■ What this task involves:
Restate each entry word for word, leaving nothing out.

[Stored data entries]
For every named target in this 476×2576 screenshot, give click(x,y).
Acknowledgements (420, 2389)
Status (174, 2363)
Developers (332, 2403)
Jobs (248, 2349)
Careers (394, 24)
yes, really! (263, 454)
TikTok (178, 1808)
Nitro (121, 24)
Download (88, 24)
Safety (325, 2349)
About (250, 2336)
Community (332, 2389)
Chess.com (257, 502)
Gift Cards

■ Output for this exercise:
For every named target in this 476×2576 screenshot, give click(x,y).
Acknowledgements (420, 2389)
Status (174, 2363)
Developers (332, 2403)
Jobs (248, 2349)
Careers (394, 24)
yes, really! (263, 454)
TikTok (178, 1808)
Nitro (121, 24)
Download (88, 24)
Safety (325, 2349)
About (250, 2336)
Community (332, 2389)
Chess.com (257, 502)
Gift Cards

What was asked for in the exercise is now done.